▶ **STUDY MATERIAL**:
####

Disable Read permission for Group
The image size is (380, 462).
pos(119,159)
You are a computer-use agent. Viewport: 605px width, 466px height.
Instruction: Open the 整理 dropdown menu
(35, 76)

####

▶ **TASK TO COMPLETE**: The response should consist only of the lines from the one containing "You are a computer-use" to the end of the material above, both included.

▶ **WORKED SOLUTION**:
You are a computer-use agent. Viewport: 605px width, 466px height.
Instruction: Open the 整理 dropdown menu
(35, 76)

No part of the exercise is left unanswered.